(SOURCE EXTRACT):
Mr Javed Ali, a former senior director for counter terrorism at the National Security Council in the Trump administration, noted the absence of the word “caliphate” from the ISIS claim of responsibility in the Sri Lankan attacks.

That suggests that “even they will accede to the notion that the physical caliphate, at least in Iraq and Syria, is gone,” said Mr Ali, now a visiting professor at the University of Michigan.

“But the notion of the Islamic State still exists. You don’t need a physical caliphate to be beholden to the group.”

ISIS’s influence has also spread to places that it hasn’t traditionally held sway. Last week, through its Amaq News Agency, the group asserted responsibility for an attack in Congo for the first time.

For decades, parts of eastern Congo have been submerged in conflict, and a number of armed groups seeking to undermine the government have taken advantage of the chaos, launching attacks on civilian and military targets.

In a statement, Mr John Manley, a spokesman for US Africa Command, said it now considers one of those groups, the Allied Democratic Forces (ADF), to have “meaningful ties to ISIS.”

The group claimed allegiance to ISIS in 2017, Mr Manley said.

A US official who works on the region said the ties should be taken seriously, and that relationships between senior ADF leaders and foreign extremist groups go back decades.

“Not all of the ADF can be said to be part of ISIS, or even be jihadists,” said the official, who was not authorised to speak publicly about the matter and spoke on the condition of anonymity.

But “some have had contact (with foreign extremists) dating back years that included training and fighting abroad.”

As Sri Lankans continued to mourn, government officials scrambled to determine how they had failed to detect cooperation between a local group, which was known to at least some Sri Lankan authorities, and outsiders.

Sri Lanka’s president Maithripala Sirisena said in a televised address that police and security forces “would be restructured within a week” and that he expected to change the heads of all the security forces.

The president acknowledged that the government had information about the local terrorist group since 2017 but said there was insufficient evidence to take legal action against its members.

India provided the Sri Lankans with specific warnings about threats, even naming the group and its ringleader, in the days before the attack, Sri Lankan officials said.

(Stored items from a collection):
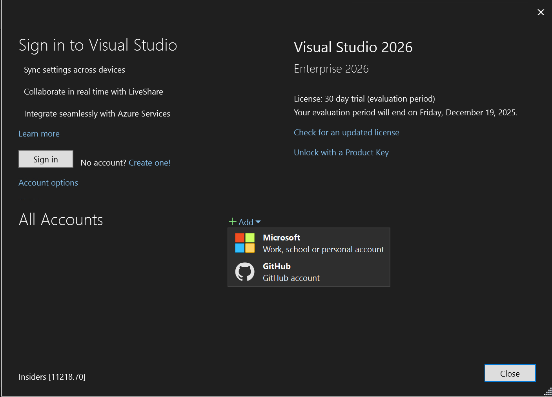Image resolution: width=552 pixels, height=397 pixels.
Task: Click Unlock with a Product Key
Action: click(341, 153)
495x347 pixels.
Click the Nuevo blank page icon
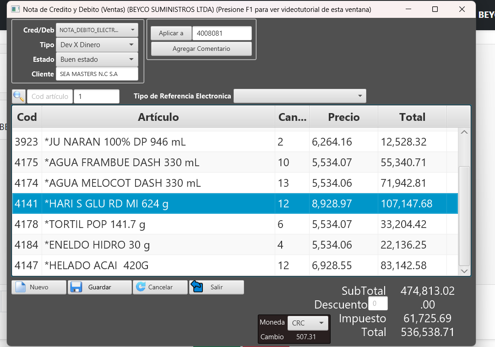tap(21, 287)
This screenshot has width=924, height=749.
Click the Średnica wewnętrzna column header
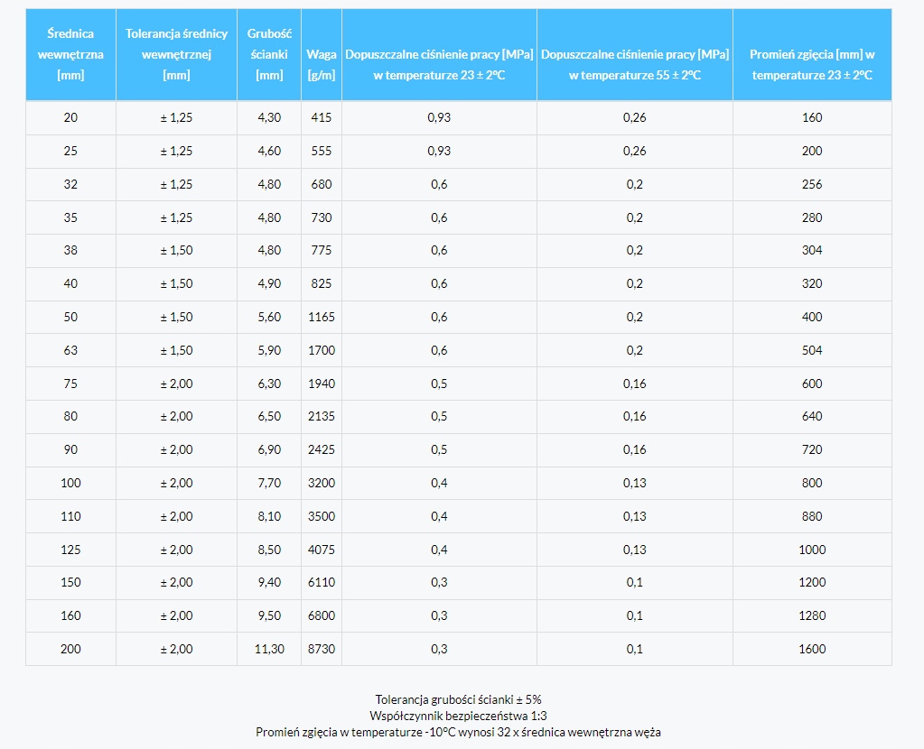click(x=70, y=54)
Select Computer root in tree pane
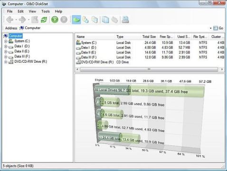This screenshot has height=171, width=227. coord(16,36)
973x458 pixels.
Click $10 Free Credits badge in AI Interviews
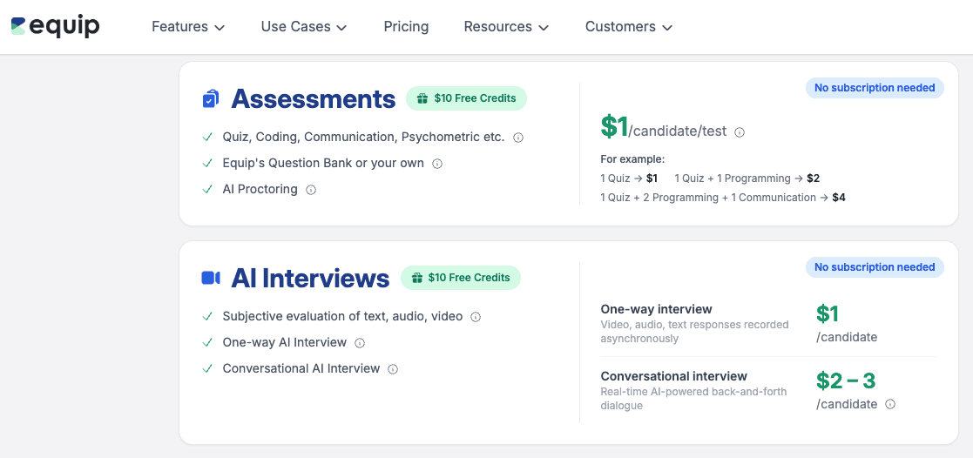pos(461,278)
--
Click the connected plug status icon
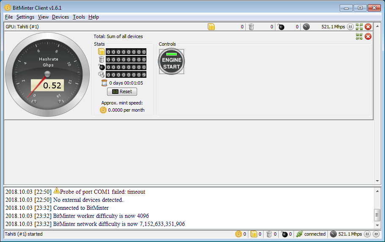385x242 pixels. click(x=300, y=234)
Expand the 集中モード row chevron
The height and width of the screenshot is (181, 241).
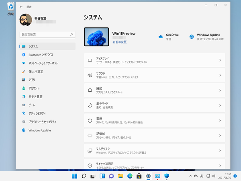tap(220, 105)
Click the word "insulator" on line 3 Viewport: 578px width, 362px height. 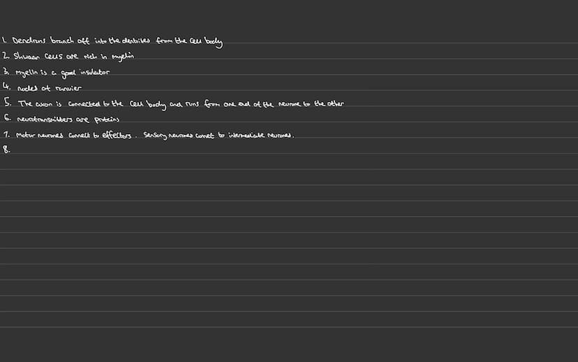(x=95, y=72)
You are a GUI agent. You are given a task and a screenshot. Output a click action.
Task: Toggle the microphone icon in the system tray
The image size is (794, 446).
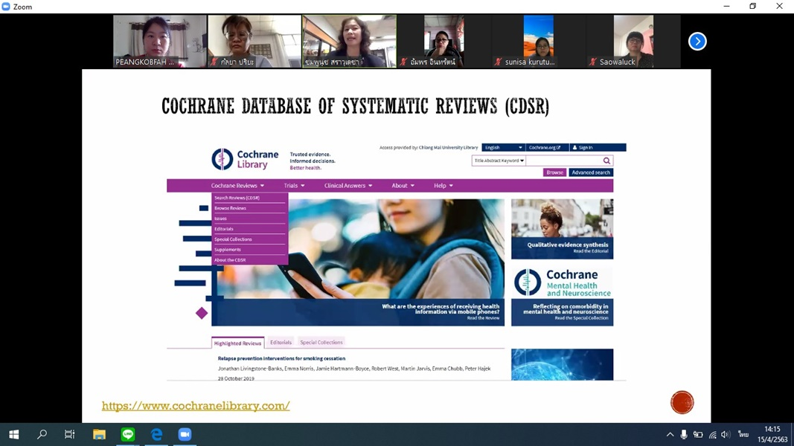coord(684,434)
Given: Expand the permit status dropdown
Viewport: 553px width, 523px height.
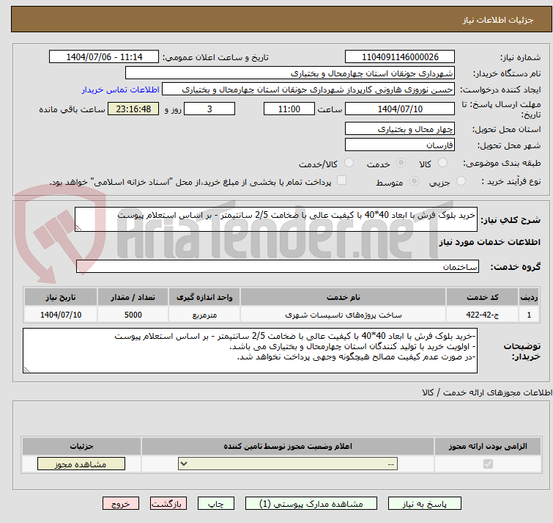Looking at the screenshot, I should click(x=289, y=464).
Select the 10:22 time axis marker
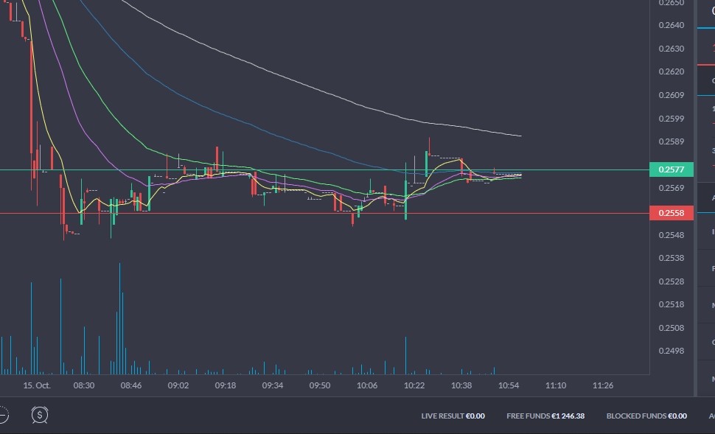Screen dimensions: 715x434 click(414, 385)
...
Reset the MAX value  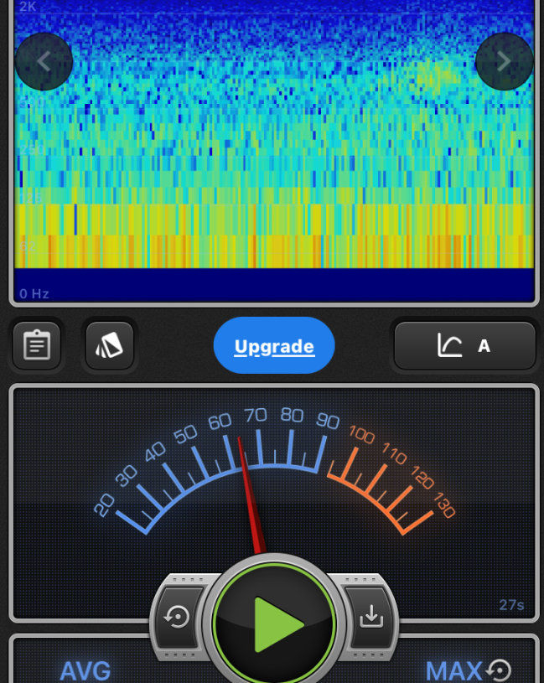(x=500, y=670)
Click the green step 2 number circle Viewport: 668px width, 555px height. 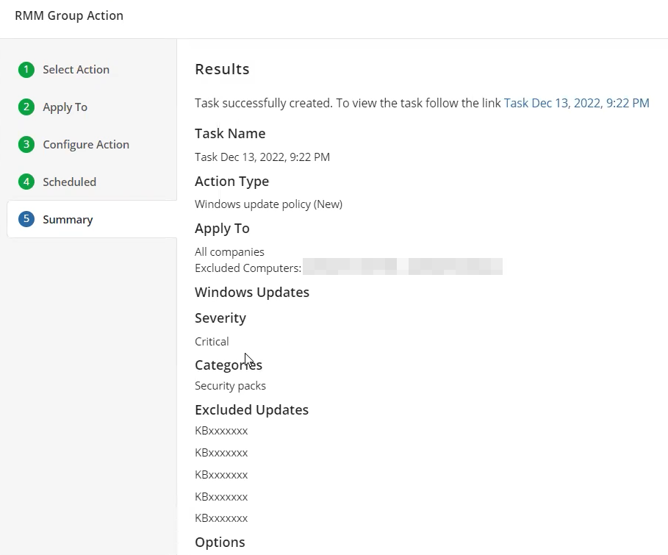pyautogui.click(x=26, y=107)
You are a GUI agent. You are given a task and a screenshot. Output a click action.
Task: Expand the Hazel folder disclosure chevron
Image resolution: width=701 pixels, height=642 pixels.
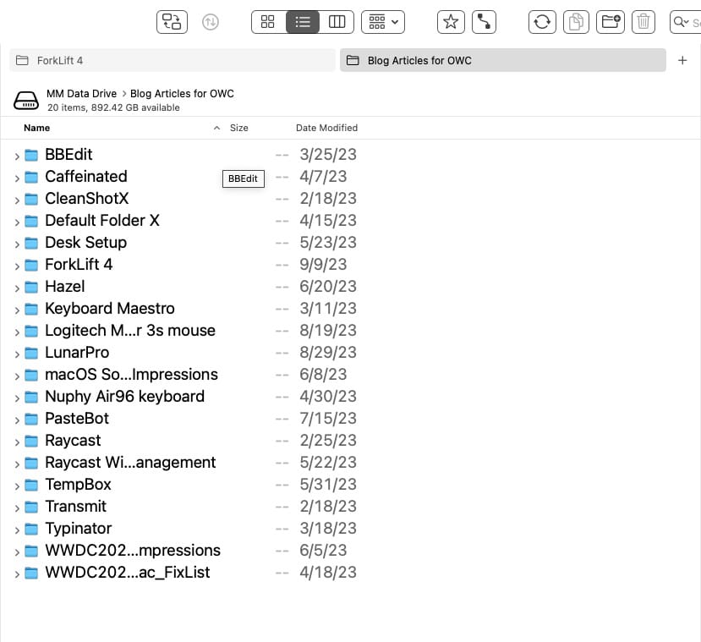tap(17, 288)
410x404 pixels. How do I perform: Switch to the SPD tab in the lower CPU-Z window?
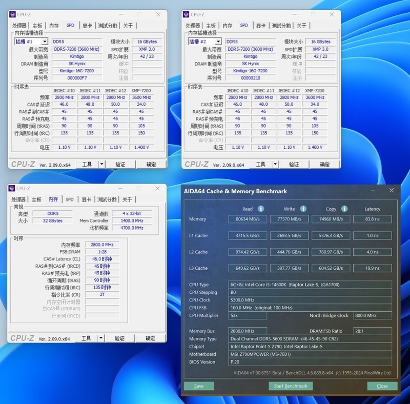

(WORK TO COMPLETE): Continue the news report on ISIS and the Sri Lanka attacks, starting after its final sentence.

(YOUR RESPONSE):
Mr Mahinda Rajapaksa, an opposition leader and Sri Lanka’s former strongman president, ascribed the security failure to rivalries between the president and the prime minister.

“Don’t take this as a joke,” he said. “As long as the division between the president and the prime minister exists, you can’t solve this problem. My security division knew about the advance notice (of the attack); I did not.”

While officials examined their own failures, some looked outside the country to help explain the bloody attacks.

State Minister of Defence Ruwan Wijewardene told Parliament that the attacks were carried out in retaliation for shootings that claimed 50 lives at two mosques in Christchurch, New Zealand, by a white supremacist.

But others were skeptical of that connection.

“It is possible (that Sunday’s attacks) could have been because of the Christchurch attacks,” Prime Minister Ranil Wickremesinghe said at a news conference. “We cannot say yet.”

“There seems to have been foreign involvement,” he added. “Some may have travelled abroad and come back . . . So far it is only Sri Lankan citizens that have been taken in for questioning.”

Plots of such complexity take many months to organise, and the Christchurch shootings occurred less than six weeks ago, Mr Rasmussen noted.

“It’s also true that terrorist organisations are often opportunistic in the way that they claim justification or rationalisation for their attacks, so it’s possible that the minister’s comments reflect something that is emerging in the investigation from talking to suspects linked to the perpetrators,” he said.